Questions therapists ask in the first session
The first therapy session is an opportunity for your therapist to understand your situation. As mentioned above, it is important to gather basic information about your current problems, symptoms, background and goals for therapy. While it will vary from person to person, your therapist might ask you about the following:
- Have you attended therapy before? Has it helped you?
- Why have you decided to seek therapy at this time?
- What are your present symptoms, challenges or concerns? When have they started?
- What triggered these symptoms?
- How are you coping at the moment?
- Are there any significant life events or experiences that have influenced your current situation?
- How is your life at home?
- How is your relationship with family or friends?
- What has helped you cope in the past?
- What would you like to get from therapy?
It's important to remember that therapy is a collaborative process, and you have the opportunity to share as much or as little information as you feel comfortable with. The therapist will use these questions as a guide while also adapting to your unique needs and preferences.
How to prepare for the first therapy session
There is no real need to prepare for your first therapy session. Your therapist will ask you questions and will guide the session, so you don’t have to worry about anything. If possible, the only tip we could give you for your first therapy session is to have an idea of what are your difficulties and concerns, and what you would like to obtain from therapy. This doesn’t mean you need to prepare what you are going to say or share with your therapist, but just having an idea of your main problems, how you feel and what you might need to improve your situation. This can help your therapist to design a treatment plan focused on what is important for you.
Don’t worry if you don’t have it clear what is the problem or what you need to enhance your emotional well-being, we understand that brains are complex, and sometimes we can feel so overwhelmed, that we lack clarity. Therapy can help to gain that clarity.

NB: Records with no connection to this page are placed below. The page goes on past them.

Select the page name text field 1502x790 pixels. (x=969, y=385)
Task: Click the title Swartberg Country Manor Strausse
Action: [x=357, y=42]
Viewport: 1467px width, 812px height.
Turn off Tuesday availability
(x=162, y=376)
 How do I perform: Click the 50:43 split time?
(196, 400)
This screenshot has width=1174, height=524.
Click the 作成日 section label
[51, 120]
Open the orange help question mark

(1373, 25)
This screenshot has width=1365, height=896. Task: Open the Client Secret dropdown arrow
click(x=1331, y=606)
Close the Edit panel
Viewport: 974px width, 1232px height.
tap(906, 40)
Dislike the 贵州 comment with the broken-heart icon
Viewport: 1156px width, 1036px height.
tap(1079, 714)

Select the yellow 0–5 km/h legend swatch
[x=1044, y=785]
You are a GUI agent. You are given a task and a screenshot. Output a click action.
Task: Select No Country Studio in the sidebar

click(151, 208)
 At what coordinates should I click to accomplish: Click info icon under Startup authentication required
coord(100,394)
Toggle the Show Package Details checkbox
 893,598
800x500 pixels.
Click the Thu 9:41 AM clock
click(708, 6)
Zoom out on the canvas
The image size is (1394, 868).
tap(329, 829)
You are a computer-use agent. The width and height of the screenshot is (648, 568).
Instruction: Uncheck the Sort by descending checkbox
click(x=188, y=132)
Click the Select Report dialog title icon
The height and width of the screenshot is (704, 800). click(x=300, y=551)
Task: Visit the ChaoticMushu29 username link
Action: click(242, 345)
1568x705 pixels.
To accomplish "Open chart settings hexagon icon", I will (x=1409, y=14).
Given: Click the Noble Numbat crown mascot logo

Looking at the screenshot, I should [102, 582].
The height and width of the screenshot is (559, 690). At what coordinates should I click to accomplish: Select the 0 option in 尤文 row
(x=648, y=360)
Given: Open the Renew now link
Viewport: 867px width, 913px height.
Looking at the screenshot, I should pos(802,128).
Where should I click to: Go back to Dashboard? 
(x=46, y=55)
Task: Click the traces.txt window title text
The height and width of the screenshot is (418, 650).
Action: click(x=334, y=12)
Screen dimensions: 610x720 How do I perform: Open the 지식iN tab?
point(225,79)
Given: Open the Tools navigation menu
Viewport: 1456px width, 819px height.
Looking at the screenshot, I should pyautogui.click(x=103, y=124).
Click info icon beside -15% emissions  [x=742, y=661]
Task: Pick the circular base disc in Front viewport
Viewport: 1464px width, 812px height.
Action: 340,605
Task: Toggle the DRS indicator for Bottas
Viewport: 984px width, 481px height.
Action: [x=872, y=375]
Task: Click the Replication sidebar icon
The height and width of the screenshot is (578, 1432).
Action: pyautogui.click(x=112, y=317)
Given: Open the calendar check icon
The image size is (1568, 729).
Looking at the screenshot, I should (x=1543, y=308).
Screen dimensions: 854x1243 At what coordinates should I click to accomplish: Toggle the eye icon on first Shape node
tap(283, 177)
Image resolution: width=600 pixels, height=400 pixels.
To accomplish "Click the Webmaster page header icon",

Questions to ask your therapist during your first meeting
Not only your therapist will gather information from you, but you also have the opportunity to ask the therapist any doubts you might have. You can write them down ahead of the session if you believe that is going to help you. For example, you might want to gather the following information:
- What is your therapeutic approach?
- How long have you been a therapist?
- Do you have any experience with my specific type of mental health issues?
- Have you ever been to therapy yourself?
- What kind of things should I plan to do between our sessions?
- What is your availability for sessions?
Asking these questions can help you decide whether you want to start the therapy process with this therapist or try with another person.
Remember, the first therapy session is an opportunity for both you and the therapist to get to know each other and determine if you feel comfortable working together. It's okay to have some nervousness or uncertainty, and the therapist will do their best to create a supportive environment. Open and honest communication is crucial to building a strong therapeutic relationship, so feel free to express your thoughts and concerns throughout the session.